Altre bugie su Ciancimino e l’inutile interrogatorio
La morte di Paolo Borsellino è stata per la mafia un pessimo affare (copyright Giovanni Bianconi). Dopo la morte di Falcone era stato varato un decreto legge che prevedeva un carcere di giusto rigore per i mafiosi, il cui regime carcerario fino a quel momento era da “aragoste e champagne”. Ma i giorni trascorrevano senza che quel decreto fosse convertito in legge, finché la strage di via D’Amelio non svegliò le coscienze costringendo i parlamentari ad approvare quello che oggi è il 41 bis.
Ora il rischio di un pessimo affare (questa volta per lo Stato) si ripropone, se non fosse rigorosamente imparziale il lavoro della Commissione parlamentare antimafia sulla verosimiglianza o meno di un’accelerazione dell’attentato di via D’Amelio legata al dossier mafia-appalti.

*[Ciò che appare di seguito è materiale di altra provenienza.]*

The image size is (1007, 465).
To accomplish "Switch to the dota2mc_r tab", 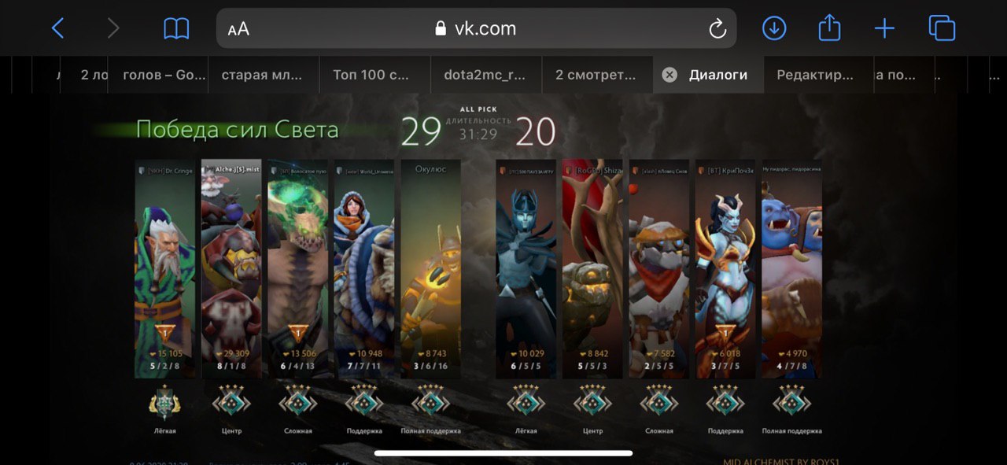I will (486, 75).
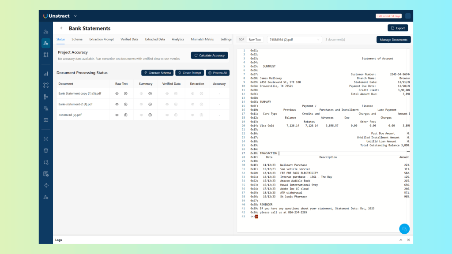The image size is (452, 254).
Task: Click the blue floating chat button
Action: click(x=404, y=229)
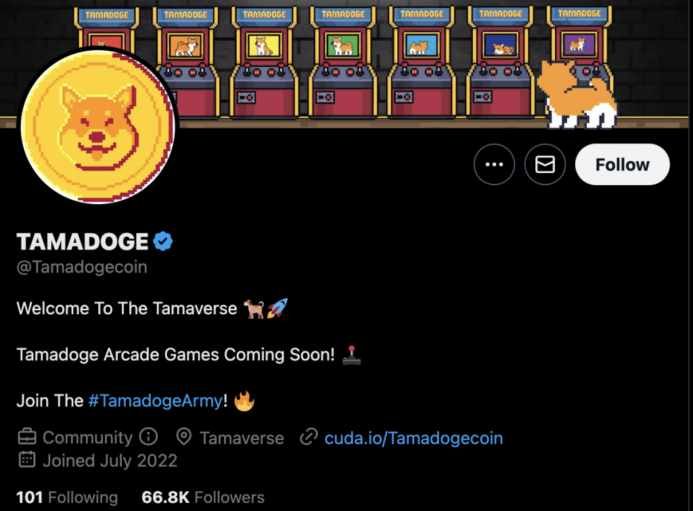Screen dimensions: 693x511
Task: Click the Community info circle icon
Action: coord(148,437)
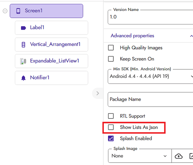Enable High Quality Images checkbox
193x165 pixels.
point(111,48)
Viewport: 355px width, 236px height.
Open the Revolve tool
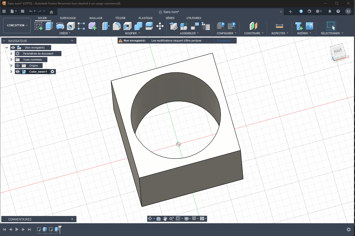pos(60,26)
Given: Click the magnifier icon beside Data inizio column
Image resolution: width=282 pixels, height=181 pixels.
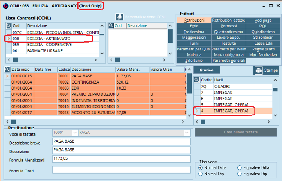Looking at the screenshot, I should pos(7,70).
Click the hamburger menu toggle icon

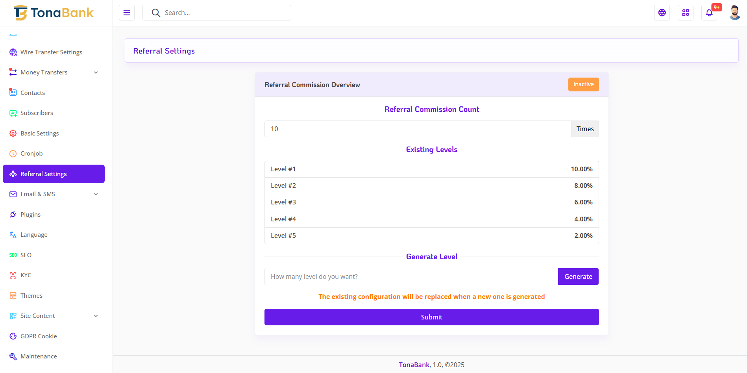tap(127, 13)
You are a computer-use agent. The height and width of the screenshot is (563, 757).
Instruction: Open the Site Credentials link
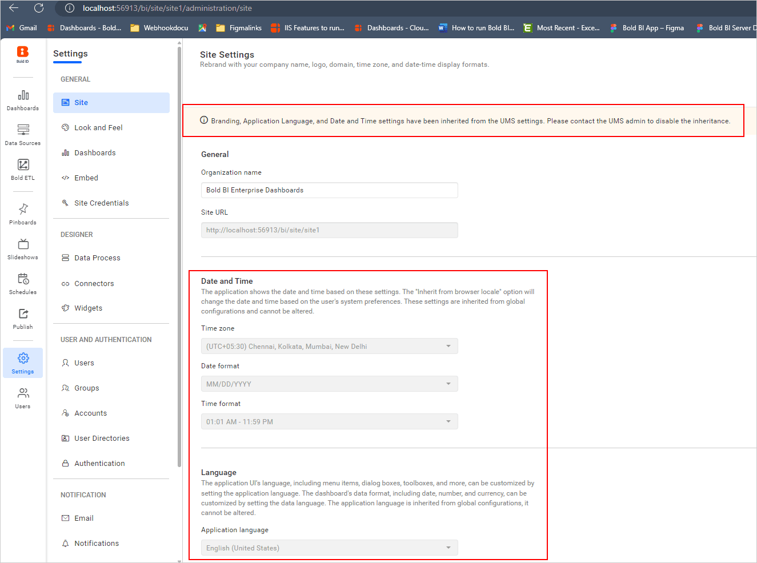pos(102,203)
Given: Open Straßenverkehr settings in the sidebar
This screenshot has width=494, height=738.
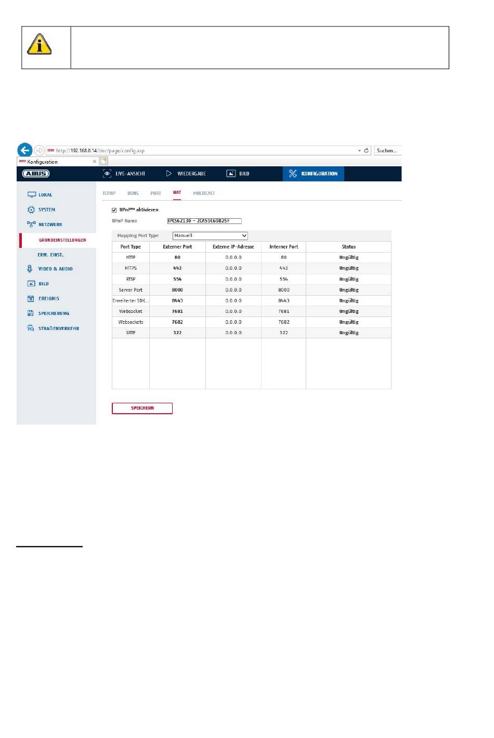Looking at the screenshot, I should [58, 328].
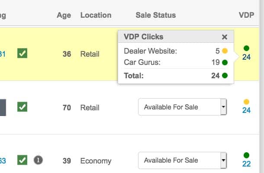Close the VDP Clicks popup
Viewport: 264px width, 173px height.
[x=225, y=37]
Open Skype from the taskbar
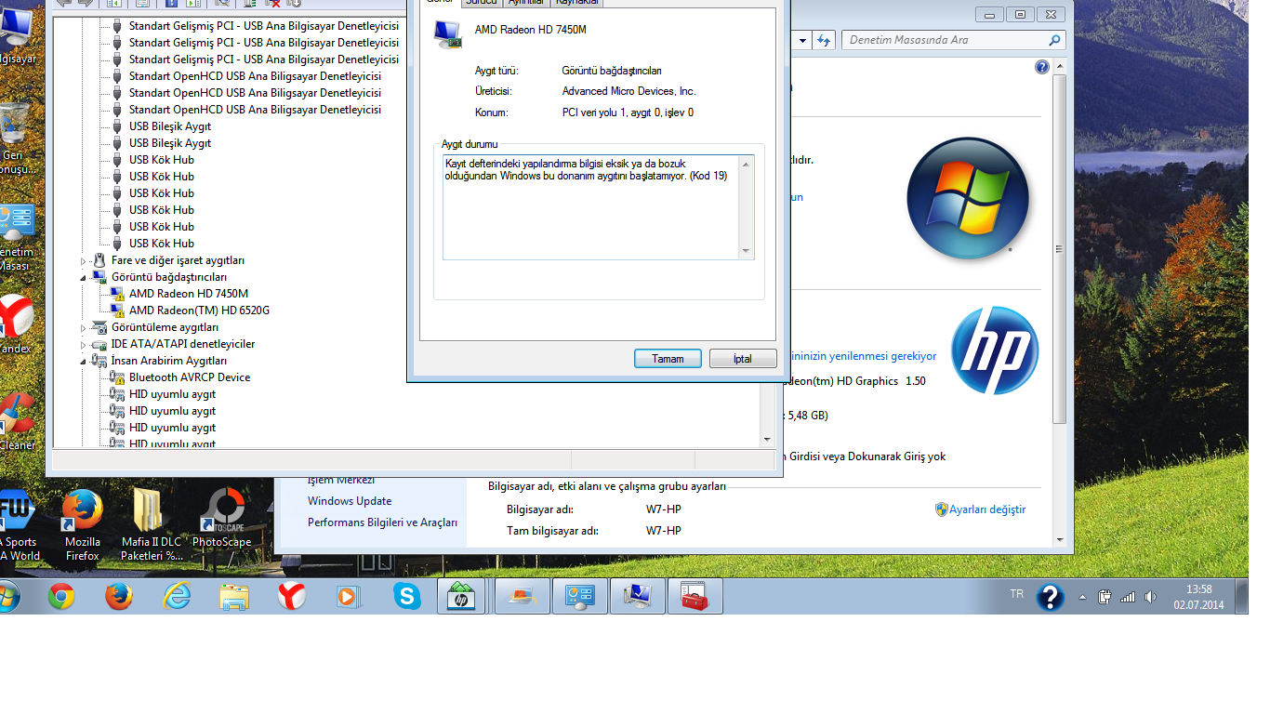The height and width of the screenshot is (714, 1270). [406, 596]
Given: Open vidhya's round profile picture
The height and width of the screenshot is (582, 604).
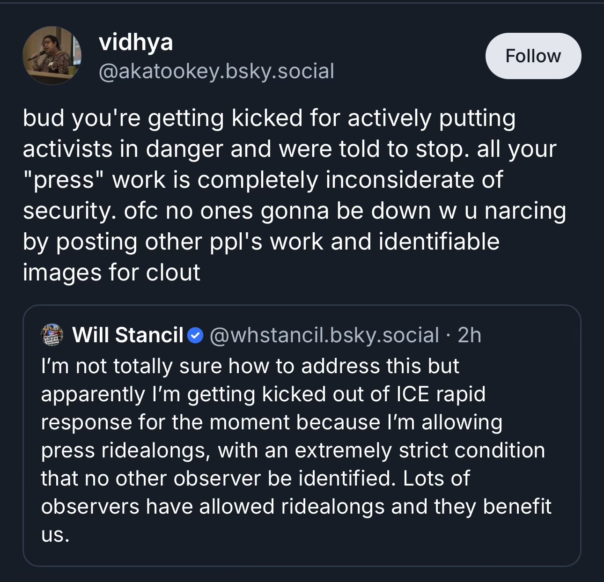Looking at the screenshot, I should (52, 55).
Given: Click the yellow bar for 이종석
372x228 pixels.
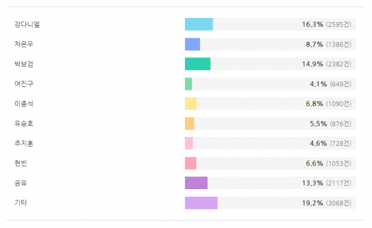Looking at the screenshot, I should (191, 104).
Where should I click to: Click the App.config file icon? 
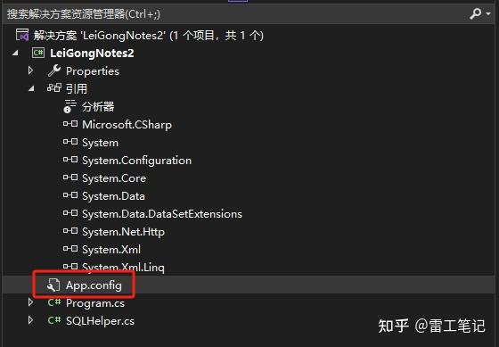point(53,285)
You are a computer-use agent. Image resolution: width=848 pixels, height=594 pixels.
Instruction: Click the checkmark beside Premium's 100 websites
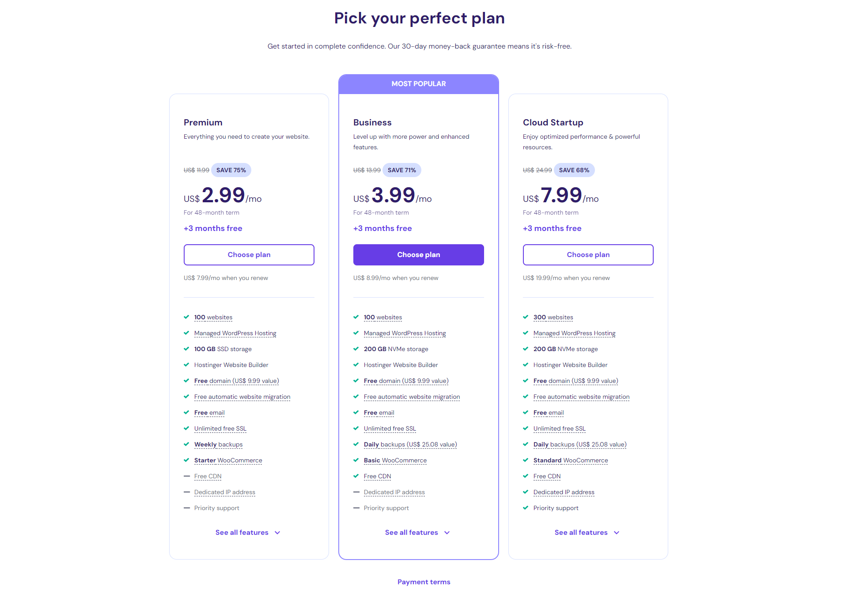click(x=186, y=317)
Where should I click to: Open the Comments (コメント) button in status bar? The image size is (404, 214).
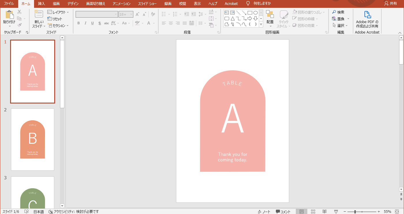[283, 212]
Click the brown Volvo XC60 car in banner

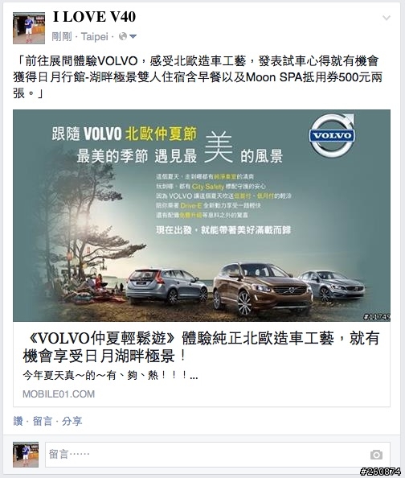[263, 288]
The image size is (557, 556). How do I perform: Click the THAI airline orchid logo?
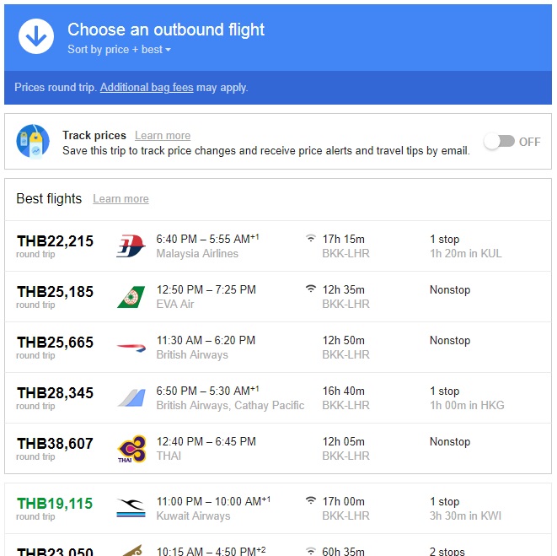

In questo contesto – nel recente libro L’altra verità di Mario Mori e Giuseppe De Donno – si è tornati a parlare di Vito Ciancimino, che ebbe un ruolo di primissimo piano nel cosiddetto sacco di Palermo, in quanto assessore ai lavori pubblici in un periodo di selvaggia trasformazione della città con un aumento incontrollato delle aree edificabili.
Ciancimino (detenuto a Rebibbia) fu più volte interrogato dalla Procura di Palermo del dopo stragi, su sua richiesta veicolata dagli Ufficiali del Ros Mori e de Donno. Gli interrogatori furono condotti dai sottoscritti (Caselli e Ingroia), alla presenza, praticamente costante, di De Donno e/o Mori, non solo “per esigenze di indagine” (come talora specificato nell’epigrafe del verbale), ma anche per avvalersi del rapporto confidenziale già instauratosi fra Ciancimino e il ROS che poteva facilitare uno sviluppo positivo degli interrogatori.
Il primo interrogatorio è del 27 gennaio 1993 e molti altri ne seguirono. Il potenziale collaborativo di Ciancimino era elevato, sul piano amministrativo (appalti) e su quello politico. Nel primo caso basti ricordare le 4000 licenze edilizie da lui rilasciate come assessore ai lavori pubblici del Comune di Palermo, di cui 2500 finite nelle mani di tre pensionati prestanome delle cosche mafiose senza alcun legame con l’edilizia. Sul secondo versante, il lungo curriculum politico di Ciancimino, sfociato in una sostanziale collaborazione con Lima e Andreotti, significava opportunità di conoscere la mala-politica e i rapporti tra mafia e politica.
Per contro, nulla è emerso dagli interrogatori. Con una certa altezzosità, Ciancimino (premesso che i suoi processi erano “tutti inventati”) pretendeva fin da subito la “patente” di collaboratore di giustizia, per certe mappe che aveva indicato al Ros, forse per la cattura di Riina. Chiedeva inoltre di essere scarcerato per poter operare come infiltrato del Ros nell’ambiente politico – amministrativo, allo scopo di fornire elementi utili su appalti truccati e altre irregolarità. Una proposta all’evidenza irricevibile se non provocatoria. Quando il discorso virava su mafia e politica scattavano, come un riflesso pavloviano, le parole “portatemi prima una condanna di Andreotti”….
Ciancimino voleva far credere che Cosa nostra fosse un fenomeno localistico articolatosi quasi solo sul terreno degli appalti pubblici per motivazioni meramente economiche. La “vera mafia” stava sopra e ad essa andavano ascritte, per esempio, la morte di Lima e di Falcone, risultato di un disegno politico nel quale un ruolo decisionale di peso aveva avuto un soggetto che perciò Ciancimino chiama “architetto”: del quale egli “ha in testa il nome ma non le prove”, e comunque non lo direbbe mai temendo rappresaglie su se stesso e i suoi familiari.
In sostanza, in decine di ore di interrogatori abbondano – più che la possibilità di concreti sviluppi investigativi – suggestioni, congetture, illazioni, supposizioni e induzioni. Elargite da un signore che non perde occasione per insultare Falcone, rifiuta la qualifica di uomo politico nelle mani dei corleonesi e proclama una “assoluta estraneità che nessuno o al più pochissimi potrebbero rivendicare” rispetto a “un sistema politico-economico che certo presentava deviazioni e degenerazioni”.
Quindi una delusione rispetto alle aspettative degli inquirenti, che alla fine furono costretti a interrompere gli interrogatori (ma non definitivamente, perché si decise di affidare a un collega la continuazione degli stessi nell’ipotesi che Ciancimino si decidesse a collaborare davvero), senza che gli ufficiali del Ros avessero mai nulla eccepito o richiesto.